Perse, vc fala de riffs e termos técnicos do NW... Mas pare pra pensar (É pra falar de termos técnicos, vamos falarde termos técnicos ò.ó):
Riffs bem trabalhados o NW nunca teve, mesmo com ou sem Tarja (o que não tem nada a ver com riff AUhUah..) Ainda assim eu amo o Nightwish por ele ser o que é XD Compare com os riffs do Angra, por exemplo ^~ Resumindo, o Empuu nunca foi excepcional... Guitarras Washburn e ESP E amplificadores Mesa/Boogie Dual Rectifier, afinação padrão com algumas em drop D e Pedal SanSamp, ou seja, setup tão simples quanto o meu lá de casa (Guitarra Fender Stratos, caixa amplificada, afinação padrão e pedais Zoom 505II, tão poderoso quanto ele, a diferença é que não tenho como fazer shows com uma amplificação tão simples XDDDD).

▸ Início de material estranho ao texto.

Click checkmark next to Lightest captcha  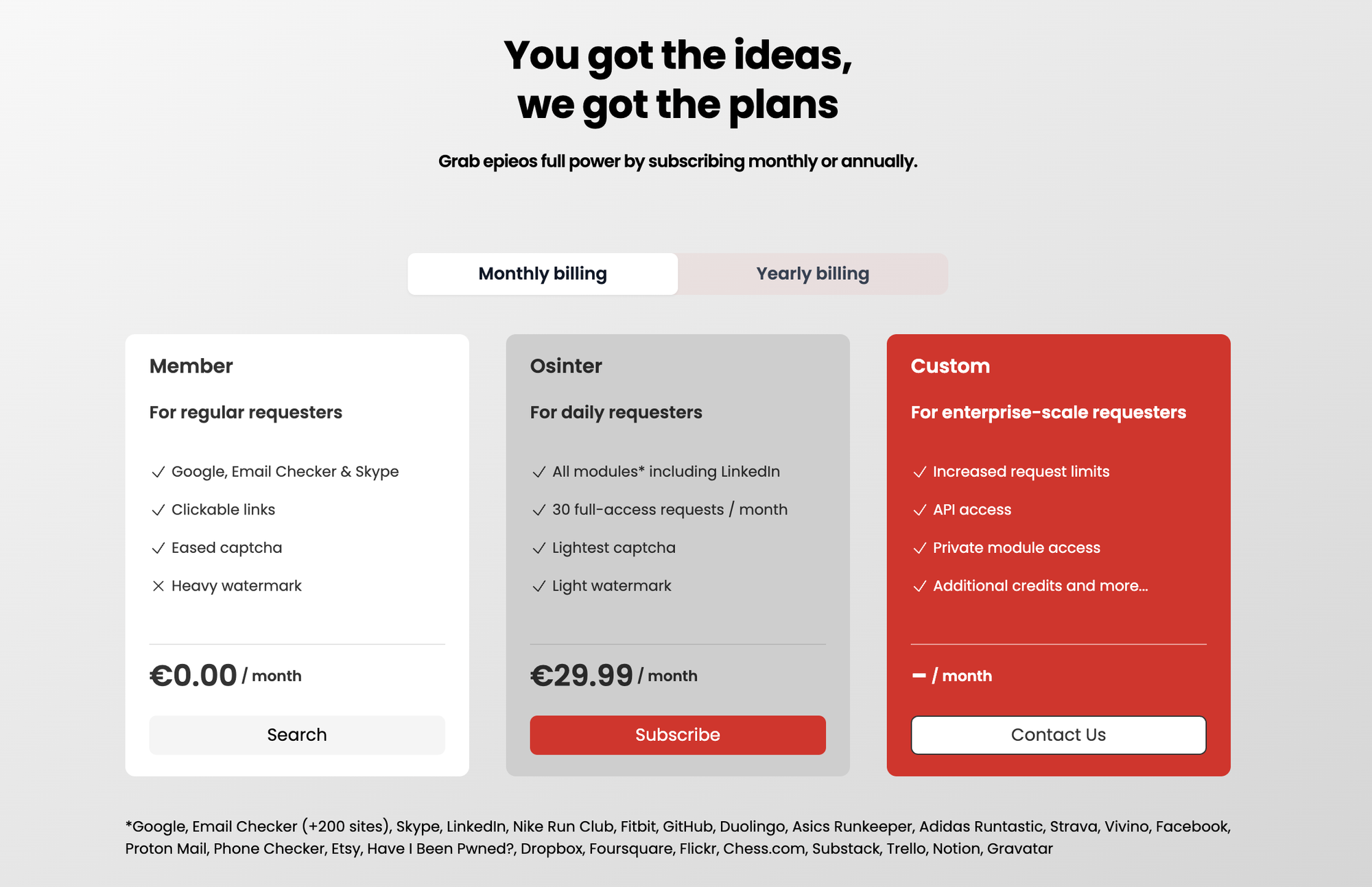[539, 548]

Não é de se esperar também que o Dark Passion Play venha com riffs parecidos, por que em suma SEMPRE foram simples.
Falando em termos técnicos, realmente o Nightwish está praticamente a mesma coisa de sempre, a inovação é que as músicas são novas (Ou eram novas). Por isso o discutível (ou indiscutível, por que não são estilos iguais) é só a diferença entre as vocalistas, que é profundamente evidente, afinal de contas imagino que Tuommas realmente não queria outra Tarja na formação. Há males que vem para o bem.
O que acontece é que originalmente o Nightwish fundia o Metal tradicional com a voz da ópera, o que não vai dar certo com a voz da Annete, mas é isso mesmo, é melhor do que ter uma vocalista que não tá nem aí pra banda, ela se sente mais feliz agora que está só, cantando com participações de integrantes de outras bandas e o Nightwish está mais feliz sem ela. Fim de papo >.<’
Agora, vcs vão me dizer que não gostaram de “the poet and the pendulum”, “bye bye beautifull”, “Cadence of her last breath” “7 days to the wolves” (que foi de longe a música que mais gostei) e “Meadows of heaven” ? Peraí...... Se músicas como essas não forem a cara do Nightwish, não são mais nada.